Action item
Reproduce every record precisely, leaving no line out.

Records for the exercise
BEGIN

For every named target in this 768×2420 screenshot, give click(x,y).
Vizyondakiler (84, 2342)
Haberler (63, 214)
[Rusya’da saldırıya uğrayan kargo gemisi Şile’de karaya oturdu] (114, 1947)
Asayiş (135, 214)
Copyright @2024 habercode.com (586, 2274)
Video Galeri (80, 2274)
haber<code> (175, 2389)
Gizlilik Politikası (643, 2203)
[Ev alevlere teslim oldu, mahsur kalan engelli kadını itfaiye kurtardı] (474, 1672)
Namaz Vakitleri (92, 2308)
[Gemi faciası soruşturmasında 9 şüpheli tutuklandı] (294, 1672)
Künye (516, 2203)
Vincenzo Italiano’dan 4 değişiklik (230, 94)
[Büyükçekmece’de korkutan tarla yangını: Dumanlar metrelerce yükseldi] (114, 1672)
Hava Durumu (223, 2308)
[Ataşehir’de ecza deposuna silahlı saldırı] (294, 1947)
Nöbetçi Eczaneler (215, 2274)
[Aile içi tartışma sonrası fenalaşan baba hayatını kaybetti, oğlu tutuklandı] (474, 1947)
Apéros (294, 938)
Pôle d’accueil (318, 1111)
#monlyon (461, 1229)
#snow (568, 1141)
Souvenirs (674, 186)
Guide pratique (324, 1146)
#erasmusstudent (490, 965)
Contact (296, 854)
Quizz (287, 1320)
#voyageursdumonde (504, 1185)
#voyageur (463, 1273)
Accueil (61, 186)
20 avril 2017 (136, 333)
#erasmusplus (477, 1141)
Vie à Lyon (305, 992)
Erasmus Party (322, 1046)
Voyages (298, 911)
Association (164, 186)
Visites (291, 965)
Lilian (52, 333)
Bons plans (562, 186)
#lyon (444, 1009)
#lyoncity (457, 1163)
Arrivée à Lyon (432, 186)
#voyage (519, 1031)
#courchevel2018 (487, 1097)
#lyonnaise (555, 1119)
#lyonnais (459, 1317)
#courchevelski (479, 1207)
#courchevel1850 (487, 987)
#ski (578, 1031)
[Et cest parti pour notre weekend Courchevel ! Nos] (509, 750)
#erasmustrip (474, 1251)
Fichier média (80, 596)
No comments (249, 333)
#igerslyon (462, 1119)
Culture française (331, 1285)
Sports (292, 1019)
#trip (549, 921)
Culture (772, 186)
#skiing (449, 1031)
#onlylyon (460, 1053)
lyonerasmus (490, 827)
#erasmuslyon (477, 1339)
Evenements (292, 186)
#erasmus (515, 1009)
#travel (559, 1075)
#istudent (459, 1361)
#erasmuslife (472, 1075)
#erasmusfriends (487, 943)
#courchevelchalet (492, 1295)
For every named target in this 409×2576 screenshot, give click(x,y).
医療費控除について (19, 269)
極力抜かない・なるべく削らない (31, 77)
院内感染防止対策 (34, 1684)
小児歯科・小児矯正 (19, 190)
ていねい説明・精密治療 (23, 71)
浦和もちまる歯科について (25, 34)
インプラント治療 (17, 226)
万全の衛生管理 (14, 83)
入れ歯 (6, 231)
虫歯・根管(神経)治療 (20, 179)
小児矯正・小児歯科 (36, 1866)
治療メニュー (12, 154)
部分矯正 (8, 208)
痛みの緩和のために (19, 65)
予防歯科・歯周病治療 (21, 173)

END

Answer for this exercise
For every named target in this 768×2420 screenshot, give click(x,y).
Vizyondakiler (84, 2342)
Haberler (63, 214)
[Rusya’da saldırıya uğrayan kargo gemisi Şile’de karaya oturdu] (114, 1947)
Asayiş (135, 214)
Copyright @2024 habercode.com (586, 2274)
Video Galeri (80, 2274)
haber<code> (175, 2389)
Gizlilik Politikası (643, 2203)
[Ev alevlere teslim oldu, mahsur kalan engelli kadını itfaiye kurtardı] (474, 1672)
Namaz Vakitleri (92, 2308)
[Gemi faciası soruşturmasında 9 şüpheli tutuklandı] (294, 1672)
Künye (516, 2203)
Vincenzo Italiano’dan 4 değişiklik (230, 94)
[Büyükçekmece’de korkutan tarla yangını: Dumanlar metrelerce yükseldi] (114, 1672)
Hava Durumu (223, 2308)
[Ataşehir’de ecza deposuna silahlı saldırı] (294, 1947)
Nöbetçi Eczaneler (215, 2274)
[Aile içi tartışma sonrası fenalaşan baba hayatını kaybetti, oğlu tutuklandı] (474, 1947)
Apéros (294, 938)
Pôle d’accueil (318, 1111)
#monlyon (461, 1229)
#snow (568, 1141)
Souvenirs (674, 186)
Guide pratique (324, 1146)
#erasmusstudent (490, 965)
Contact (296, 854)
Quizz (287, 1320)
#voyageursdumonde (504, 1185)
#voyageur (463, 1273)
Accueil (61, 186)
20 avril 2017 (136, 333)
#erasmusplus (477, 1141)
Vie à Lyon (305, 992)
Erasmus Party (322, 1046)
Voyages (298, 911)
Association (164, 186)
Visites (291, 965)
Lilian (52, 333)
Bons plans (562, 186)
#lyon (444, 1009)
#lyoncity (457, 1163)
Arrivée à Lyon (432, 186)
#voyage (519, 1031)
#courchevel2018 (487, 1097)
#lyonnaise (555, 1119)
#lyonnais (459, 1317)
#courchevelski (479, 1207)
#courchevel1850 (487, 987)
#ski (578, 1031)
[Et cest parti pour notre weekend Courchevel ! Nos] (509, 750)
#erasmustrip (474, 1251)
Fichier média (80, 596)
No comments (249, 333)
#igerslyon (462, 1119)
Culture française (331, 1285)
Sports (292, 1019)
#trip (549, 921)
Culture (772, 186)
#skiing (449, 1031)
#onlylyon (460, 1053)
lyonerasmus (490, 827)
#erasmuslyon (477, 1339)
Evenements (292, 186)
#erasmus (515, 1009)
#travel (559, 1075)
#istudent (459, 1361)
#erasmuslife (472, 1075)
#erasmusfriends (487, 943)
#courchevelchalet (492, 1295)
For every named target in this 409×2576 screenshot, give click(x,y).
医療費控除について (19, 269)
極力抜かない・なるべく削らない (31, 77)
院内感染防止対策 (34, 1684)
小児歯科・小児矯正 (19, 190)
ていねい説明・精密治療 (23, 71)
浦和もちまる歯科について (25, 34)
インプラント治療 (17, 226)
万全の衛生管理 (14, 83)
入れ歯 (6, 231)
虫歯・根管(神経)治療 (20, 179)
小児矯正・小児歯科 (36, 1866)
治療メニュー (12, 154)
部分矯正 (8, 208)
痛みの緩和のために (19, 65)
予防歯科・歯周病治療 (21, 173)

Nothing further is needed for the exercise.